(Material for this task)

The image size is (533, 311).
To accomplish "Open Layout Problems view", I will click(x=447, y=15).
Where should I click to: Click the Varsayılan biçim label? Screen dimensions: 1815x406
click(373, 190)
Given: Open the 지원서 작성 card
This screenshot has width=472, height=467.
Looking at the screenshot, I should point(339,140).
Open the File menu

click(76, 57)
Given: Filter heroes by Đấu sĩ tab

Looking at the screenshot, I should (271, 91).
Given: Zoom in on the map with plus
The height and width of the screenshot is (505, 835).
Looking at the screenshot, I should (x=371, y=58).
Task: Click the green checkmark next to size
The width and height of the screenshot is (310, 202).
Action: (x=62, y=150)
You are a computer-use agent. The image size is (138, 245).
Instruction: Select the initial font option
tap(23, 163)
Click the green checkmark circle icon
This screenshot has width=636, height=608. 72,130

(End Material for this task)
(Material for this task)

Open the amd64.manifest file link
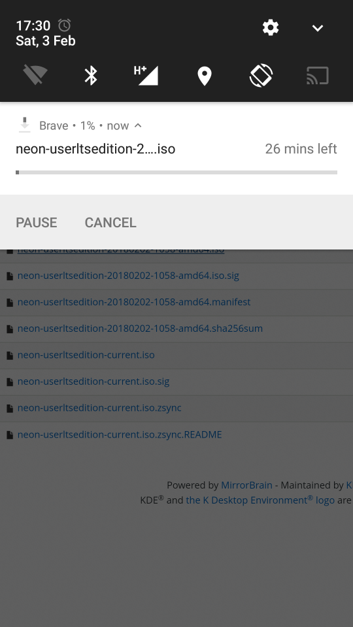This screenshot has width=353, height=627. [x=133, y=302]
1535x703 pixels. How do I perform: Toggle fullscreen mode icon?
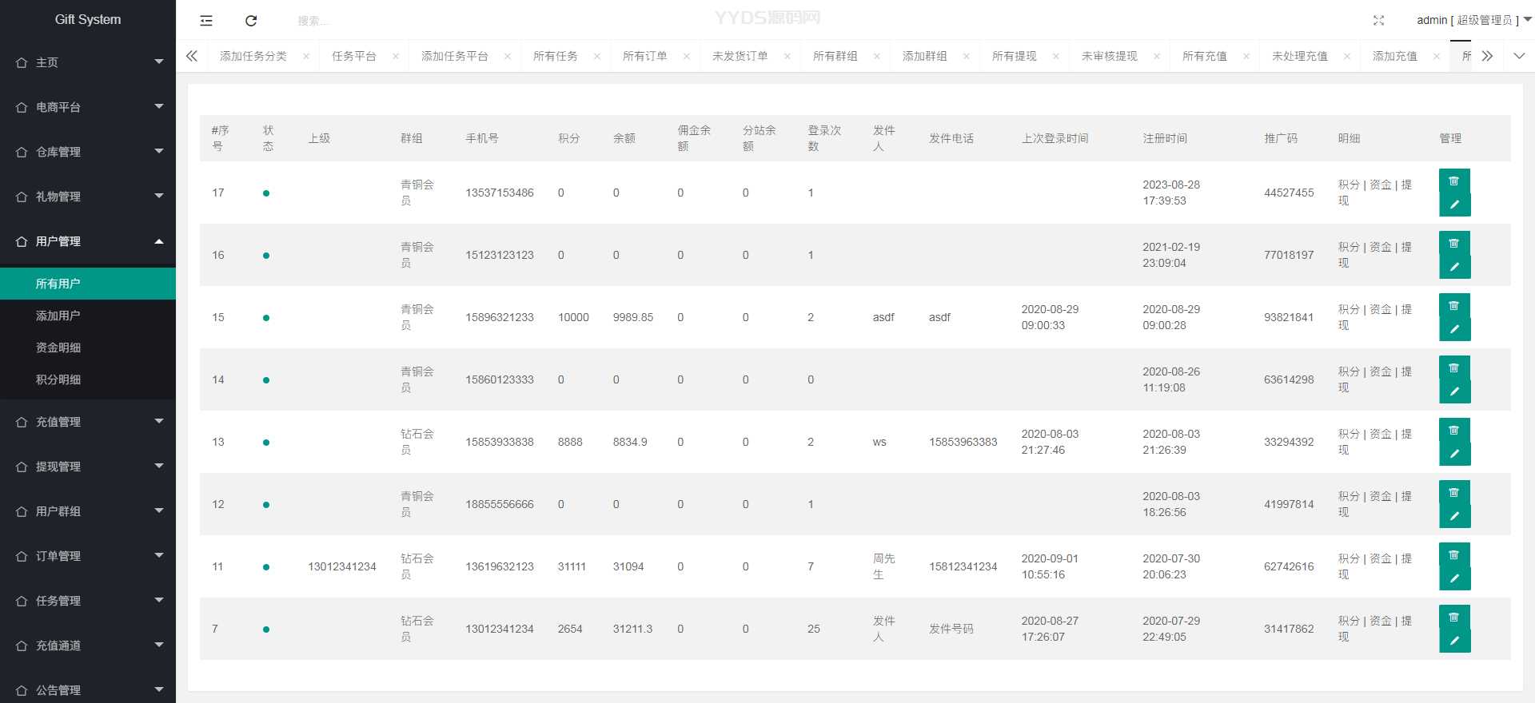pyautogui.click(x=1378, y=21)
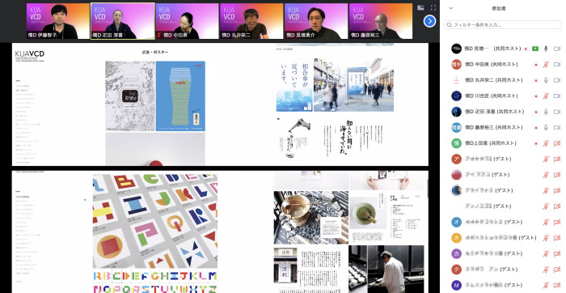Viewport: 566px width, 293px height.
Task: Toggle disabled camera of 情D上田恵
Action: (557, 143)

(End Material for this task)
(Material for this task)

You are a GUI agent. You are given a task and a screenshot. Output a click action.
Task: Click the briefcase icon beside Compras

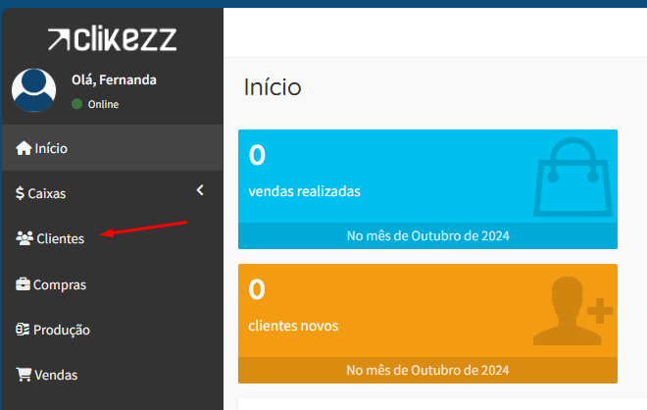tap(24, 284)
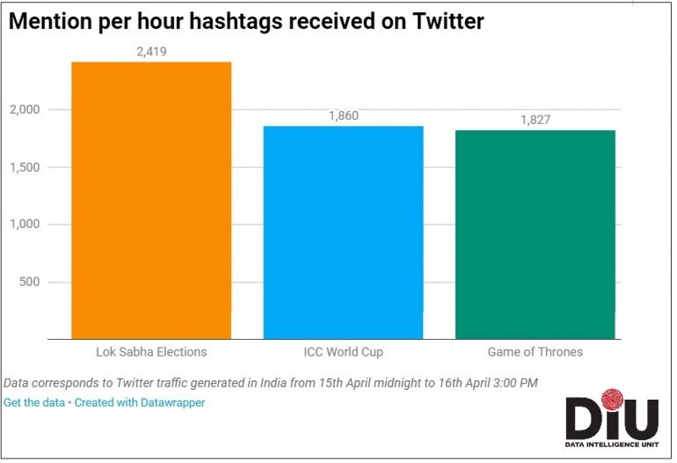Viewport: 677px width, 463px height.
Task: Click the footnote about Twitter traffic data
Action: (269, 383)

(End Material for this task)

_Task to carry out:_ Filter the entries and copy out every line with the word "size".

_Written solution:_
The image size is (533, 311).
Task: Click the green checkmark next to size
You are a computer-use agent. The image size is (138, 245).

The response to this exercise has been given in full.